This is an interesting post. All puppies like children go at their own pace. We just have to find the pace and encourage them.

Benny will be 13 weeks tomorrow,
He knows
sit
down
shake
stay 
Kisses ( say this when he is mouthy and if not too amped up he will start smothering with kisses.
Going up and down stairs.
Going down the slide and the park and running back up.,
fetch ( but does not always bring it back like he did a few weeks ago)
walks well on leash but does not know heel. knows to sit when I stop walking
house trained
willingly shared his food with the cat.
He is very social with dogs and people
He knows leave it and drop it but fights me on it!









He does not do all these things consistently or perfectly but is getting better

ankle biting and pants grabbing is still an issue but a definite improvement over the last few days
I need to work with him on being more gentle it the cat too


----------



## mandelyn (Mar 23, 2007)

Logan is 16 weeks, but we're missing a week and a half from when he was sick. 

Heel, left side, minimal pulling, stops and sits when I stop walking quite readily. When he started he was the trail behind sort instead of the pull ahead. Now he's starting to pull ahead, and he seems to have realized he supposed to be next to me, not behind, not ahead.

He came sitting... he just sits when I'm looking at him, when he wants something, when he's thinking. Sit was really easy because he does it on his own. I just had to connect a word to it to get him to do it when I asked him to.

Stay - A hard one! If Ricca wasn't here, I don't think he'd last more than 5 seconds. But she's awesome at it, so he sits right next to her. I've had him last the whole time it took to change laundry and fold towels, when I opened the laundry room door, they were both in the same spot. Talk about praise! But he's coming along nicely alone too.

Come - Not too bad, high pitch squeeky fun voice from me and he's barreling in my direction full speed ahead regardless of what he was trying to go check out. "Logan Come" gets a head turned towards me, then I go to fun voice and he starts running. 

Down... haven't started on that. When there's nothing going on he lays down. He knows when there's a game to be had, and if there isn't, he lays down and naps. So I say "good down" and praise him when he's being sane, but I haven't pushed it as a command.

"Drop it" and "bring it", so far, so good. He'll steal a sock, bring it to me, drop it, and get a toy instead. I think I've taught him to bring me stuff he shouldn't have indirectly. Right now there's 3 socks and a halter top at my feet, he must have been shopping in the bathroom and wanting me to trade with him for toys. 

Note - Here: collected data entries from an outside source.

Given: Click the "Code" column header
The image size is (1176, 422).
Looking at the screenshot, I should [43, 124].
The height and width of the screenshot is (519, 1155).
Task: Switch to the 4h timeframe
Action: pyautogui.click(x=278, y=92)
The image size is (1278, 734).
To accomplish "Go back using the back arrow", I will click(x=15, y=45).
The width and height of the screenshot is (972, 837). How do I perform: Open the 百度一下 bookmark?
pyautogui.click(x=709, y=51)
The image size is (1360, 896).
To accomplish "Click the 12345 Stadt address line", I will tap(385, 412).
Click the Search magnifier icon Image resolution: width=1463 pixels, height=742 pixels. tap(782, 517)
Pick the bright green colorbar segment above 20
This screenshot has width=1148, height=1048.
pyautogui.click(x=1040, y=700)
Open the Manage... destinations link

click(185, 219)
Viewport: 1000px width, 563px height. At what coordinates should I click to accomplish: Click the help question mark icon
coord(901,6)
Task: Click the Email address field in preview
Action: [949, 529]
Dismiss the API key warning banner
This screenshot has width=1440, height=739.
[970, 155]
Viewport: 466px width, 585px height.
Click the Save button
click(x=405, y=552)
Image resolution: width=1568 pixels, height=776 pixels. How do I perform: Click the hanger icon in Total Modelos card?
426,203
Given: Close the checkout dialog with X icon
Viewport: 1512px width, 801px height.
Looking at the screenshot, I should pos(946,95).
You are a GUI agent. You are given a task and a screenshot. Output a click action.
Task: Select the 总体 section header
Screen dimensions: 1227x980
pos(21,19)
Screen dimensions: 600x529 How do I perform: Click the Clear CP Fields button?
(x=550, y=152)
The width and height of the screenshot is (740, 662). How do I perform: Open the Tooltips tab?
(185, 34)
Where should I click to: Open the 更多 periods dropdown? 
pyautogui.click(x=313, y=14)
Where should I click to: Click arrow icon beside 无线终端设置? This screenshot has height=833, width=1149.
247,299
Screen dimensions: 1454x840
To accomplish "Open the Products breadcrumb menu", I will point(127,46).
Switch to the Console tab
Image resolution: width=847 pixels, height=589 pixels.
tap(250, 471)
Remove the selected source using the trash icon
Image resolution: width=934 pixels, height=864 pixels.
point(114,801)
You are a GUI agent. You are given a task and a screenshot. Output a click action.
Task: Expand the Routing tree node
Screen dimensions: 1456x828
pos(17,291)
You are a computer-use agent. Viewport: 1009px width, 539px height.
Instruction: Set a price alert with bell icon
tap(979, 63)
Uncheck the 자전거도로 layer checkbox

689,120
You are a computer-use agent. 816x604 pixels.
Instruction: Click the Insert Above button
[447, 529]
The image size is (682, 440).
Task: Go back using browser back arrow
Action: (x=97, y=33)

I get rocks in the yard, but he keeps the sticks unless I ask for them. But I think he's actively searching for rocks to bring me since I have always made him bring me what he found and drop it. 

He not mouthy, just nippy on walks. There's a learning curve there since it seems to be coming from a strong herding instinct.

He'll pick his toys up and put them all in his crate... herding instinct made it easy to connect a word to it. I saw him do it, praised, and practiced.

No novelty tricks yet. House training is perfect but I'm anal about it and take him out A LOT. I look at him so often I can tell when it's time. I don't expect him to _know_ anything about it, but I know when he needs to go. He doesn't know he's supposed to wait till 3pm, but I know if he needs to go at 2:30, thus preventing a 2:58 accident.


----------



## Rei (Oct 10, 2008)

> Quote:Your pup can speak! I'm so jealous!
> I've been trying to get her to do it, but my dogs are always mutes for some reason LOL.


Oh don't be. He will "speak" when the someone visits the neighbor across the street, and when someone even walks past our house, and even when we are sleeping in the bedroom and someone walks in. Which is why we're definitely working on that "quiet". Enjoy the silence while it lasts, Trent wouldn't give more than a whimper during his first few weeks. Now he barks big, loud, and proud


----------